Fue su hermana Charlotte quien, no sin grandes insistencias, la convenció de publicar sus poemas. Más adelante las tres, bajo los pseudónimos de Currer, Ellis y Acton Bell, enviaron a los editores sus respectivas primeras novelas. La única que momentáneamente no fue aceptada fue la de Charlotte, pero sí su segunda, Jane Eyre. Las críticas de Cumbres borrascosas fueron más bien positivas, aunque ninguna se atrevió a saludarla como luego la ha señalado el tiempo, es decir, como una obra maestra.

En 1848, un año después de su publicación, Emily tenía que ir a menudo a la taberna del Toro Negro a recoger a Branwell y ayudarlo a volver a casa. Su preocupación era sólo cotidiana, y ni ella, por falta de visión de futuro, ni Charlotte, por espíritu justiciero, hicieron nada serio por curar a Branwell, que en poco tiempo acabó en la tumba, tras pasar periodos de terroríficas toses y espantoso insomnio. Emily tardó sólo tres meses en seguir sus pasos, y aunque una criada de la casa sentenció que había muerto «con el corazón roto por amor a su hermano», dando pie a algunas especulaciones incestuosas, cabe más bien suponer que Emily Brontë no conoció en vida las pasiones que tan bien supo representar en sus Cumbres borrascosas y semiincestuosas.

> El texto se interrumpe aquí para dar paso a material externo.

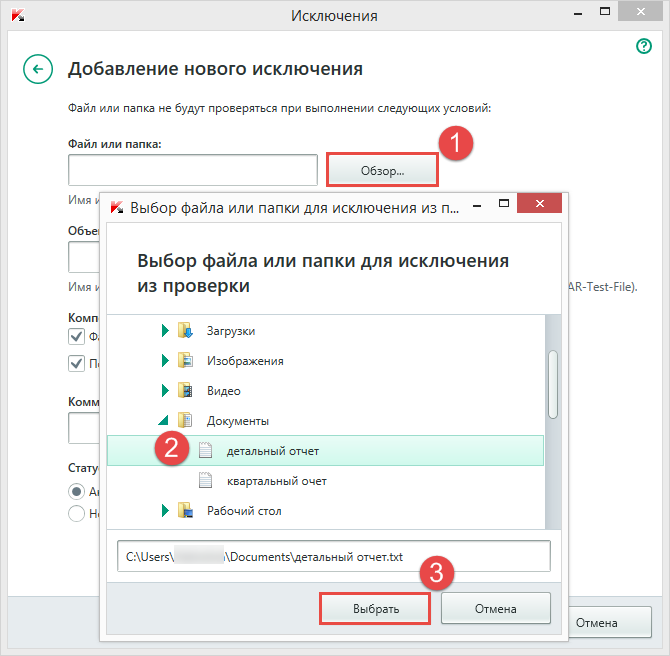The image size is (670, 656).
Task: Select the first status radio button
Action: pyautogui.click(x=76, y=491)
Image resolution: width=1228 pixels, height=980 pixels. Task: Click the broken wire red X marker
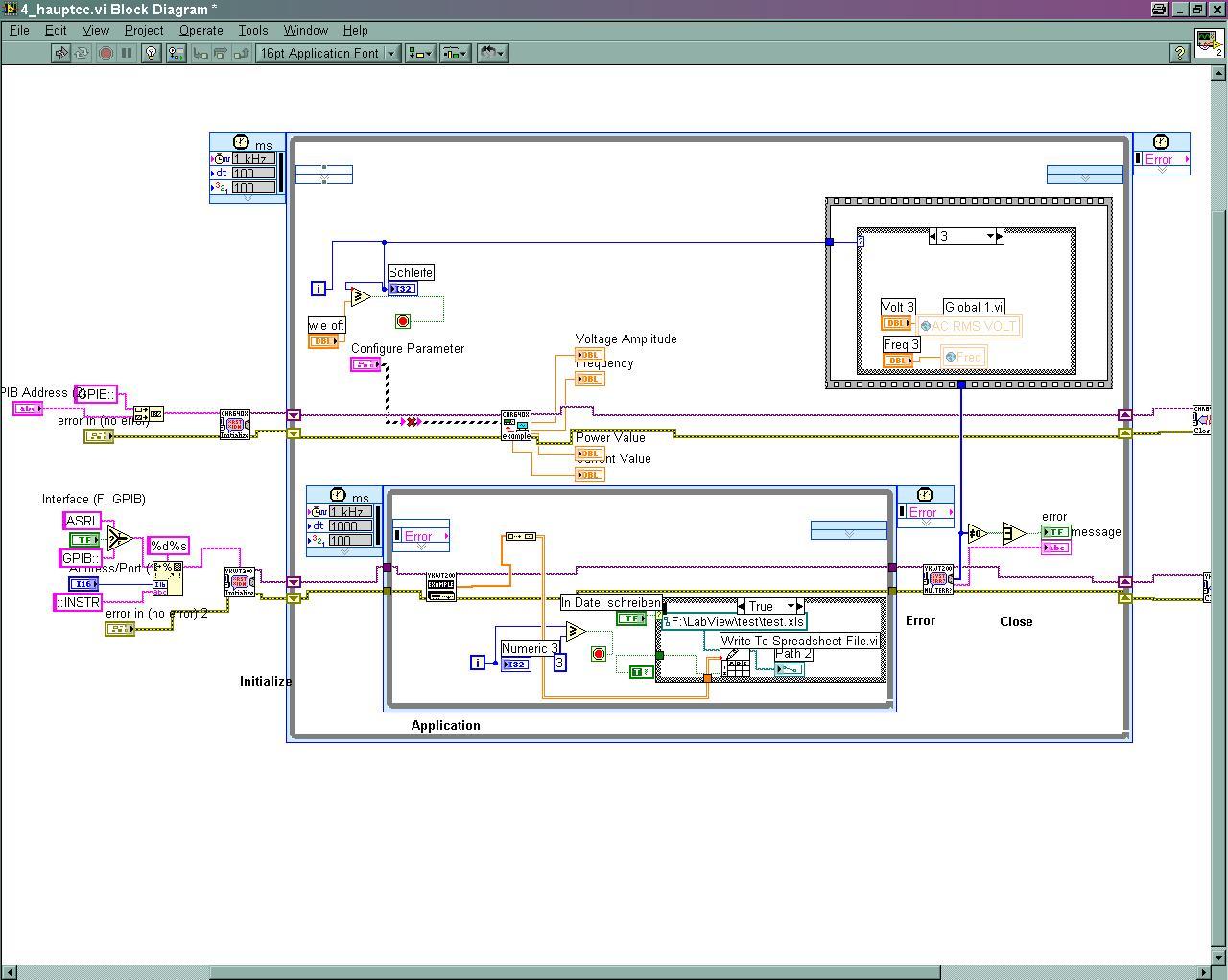point(412,422)
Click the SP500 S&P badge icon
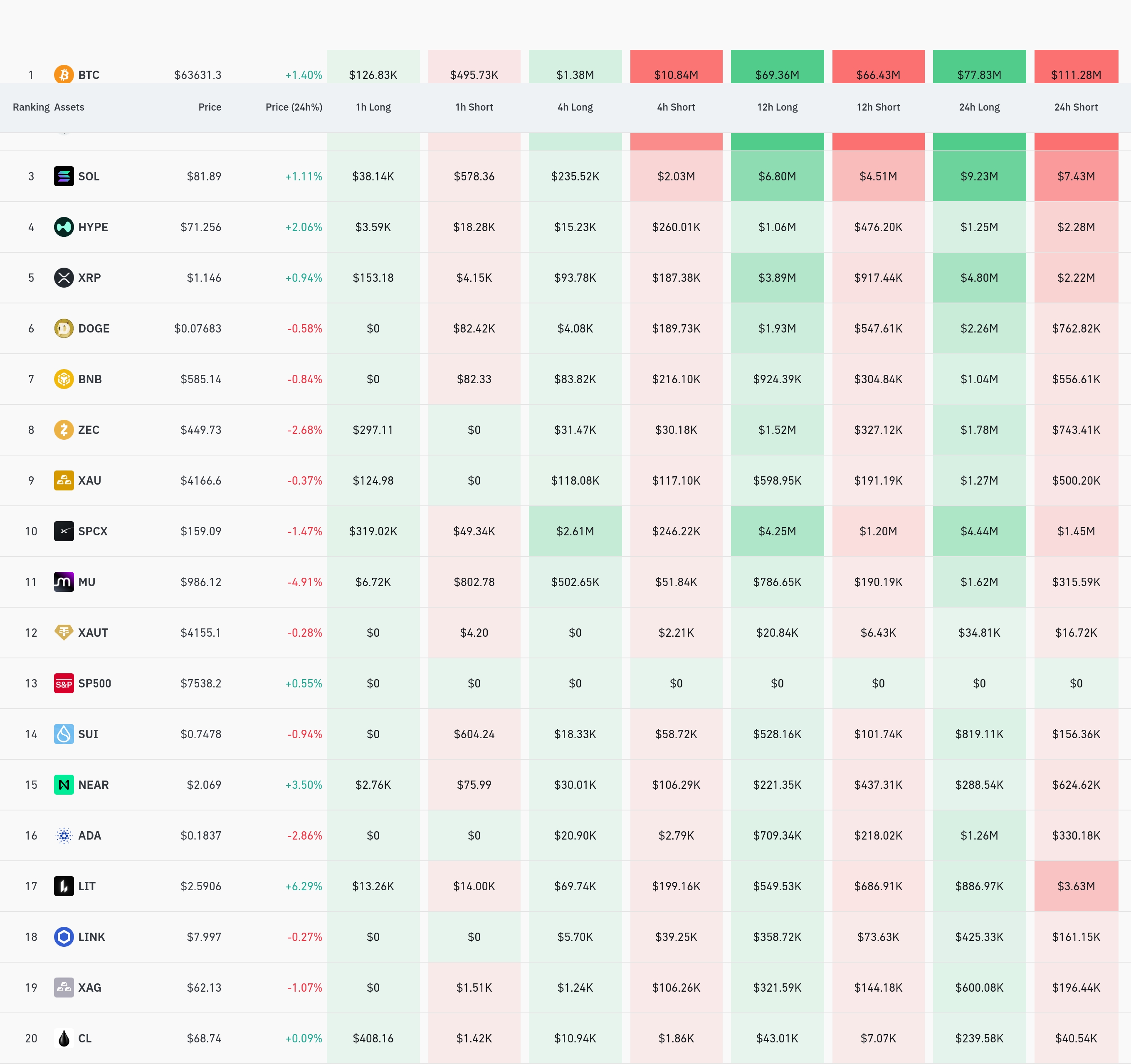 coord(64,683)
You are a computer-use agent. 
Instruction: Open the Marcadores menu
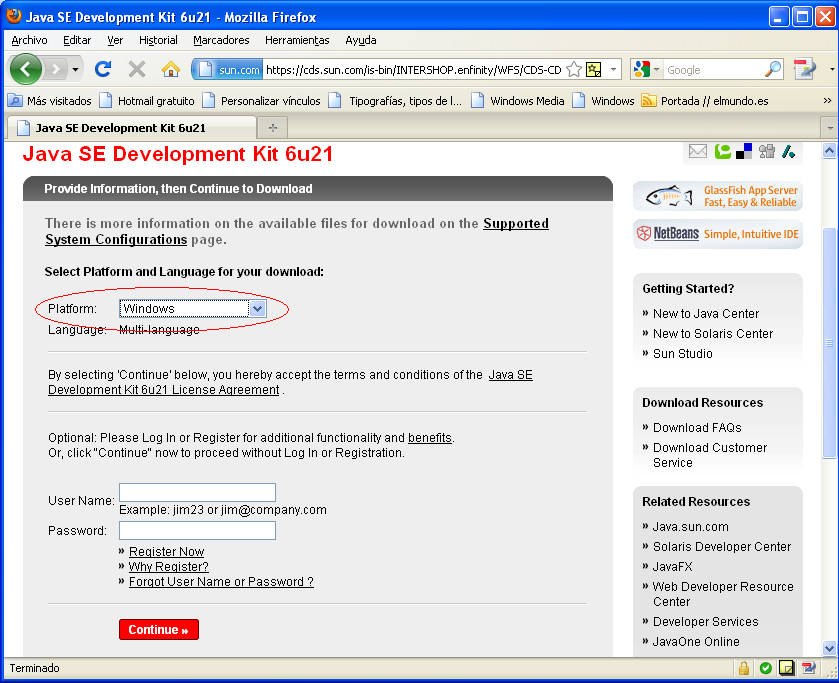(x=221, y=40)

Durante su enfermedad se negó a tratarse o a que la viera un médico y guardó una vez más largos silencios, dispuesta a dejarse llevar por la naturaleza, que no se mostró benigna. El 19 de diciembre se empeñó en levantarse y vestirse, luego se sentó junto al fuego de su habitación a peinarse los abundantes y largos cabellos. El peine se le cayó entre las llamas, y no tuvo fuerzas para recogerlo, la alcoba se fue llenando de olor a hueso quemado. Luego bajó al salón, y allí, sentada en el sofá, murió a las dos de la tarde tras negarse una vez más a volver a la cama. Tenía sólo treinta años, y ya no escribió más nada.